表 1:BSA 单体、二聚体和三聚体的测得分子量
三聚体 | 二聚体 | 单体 | |
RV 峰 - (ml) | 14.31 | 15.37 | 17.05 |
Mn - (kDa) | 203.8 | 135.2 | 66.4 |
Mw - (kDa) | 204.4 | 135.3 | 66.5 |
Mw/Mn | 1.003 | 1.001 | 1.001 |
Wt Fr(峰) | 0.054 | 0.165 | 0.78 |
图 4 显示了传统校正法的数据。 色谱图显示了碳酸酐酶(一种标准品)的折光率信号和生成的校正曲线。
图 4:碳酸酐酶色谱图与色谱柱校正曲线重叠。
采用传统校正法测定 BSA 二聚体和三聚体的分子量,结果见表 2,可与表 1 中的
SECMALS数据进行比较。 由于这些寡聚体的结构不再像单体那样是球状的,因此使用色谱柱校正法无法准确计算它们的分子量。
不使用光散射的情况下,无法得知使用色谱柱校正法测得的分子量是否准确。 同样地,这些峰可能被错误地鉴定为三聚体和五聚体。
但是,可通过精确地测定其分子量,使用光散射结果(表 1)正确地鉴定二聚体和三聚体。
表 2:使用色谱柱校正法测得的 BSA 寡聚体峰的分子量。
三聚体 | 二聚体 | |
RV 峰 - (ml) | 14.32 | 15.33 |
Mn - (kDa) | 341.1 | 198.4 |
Mw - (kDa) | 345.1 | 202.2 |
Mw/Mn | 1.012 | 1.019 |
Wt Fr(峰) | 0.021 | 0.103 |
最后,使用 SEC-MALS 和色谱柱校正法测定了另一种蛋白质(胃蛋白酶)的分子量。色谱图和光散射结果见图 5。 表 3 显示了测得分子量的比较结果。
图 5:胃蛋白酶的色谱图显示 RI(红色)和 SEC-MALS (90°)(桔色)检测器信号。

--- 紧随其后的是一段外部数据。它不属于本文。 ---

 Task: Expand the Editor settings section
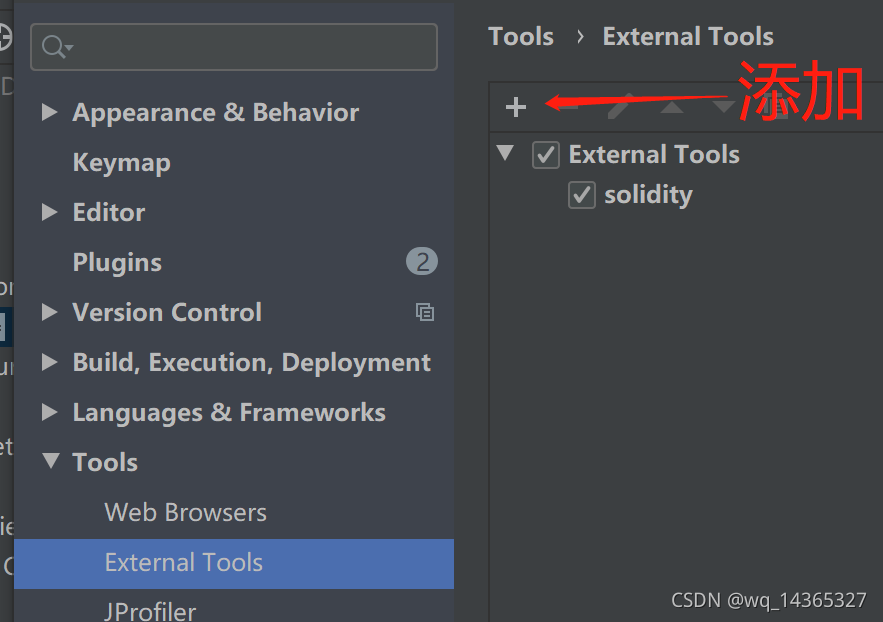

表 3:通过传统校正法和光散射技术测定的胃蛋白酶分子量
MALS | 色谱柱校正法 | |
RV 峰 - (ml) | 18.33 | 18.63 |
Mn - (kDa) | 34.6 | 38.5 |
Mw - (kDa) | 34.7 | 39.6 |
Mw/Mn | 1.004 | 1.028 |
使用 SEC-MALS 正确测得胃蛋白酶的分子量为 35
kDa,而使用色谱柱校正法却错误地测得分子量为 40 kDa。 造成这种结果的原因是胃蛋白酶的结构不是球状,因此比预计为球状蛋白质时的分子量大。
因此,它的洗脱时间较早,而且通过传统校正法记录的分子量比正确值略高。 另一方面,来自光散射的分子量不依赖于洗脱体积,因此可正确测量。
讨论
此应用说明表明,使用 Malvern SEC-MALS 20 系统可成功测定一些蛋白质的分子量。将 MALS 添加至 SEC 系统可实现蛋白质分子量的测定,不依赖于蛋白质的洗脱体积或结构。 使用 SEC-MALS 系统可以正确测量胃蛋白酶和 BSA 寡聚体的分子量,从而实现良好的表征。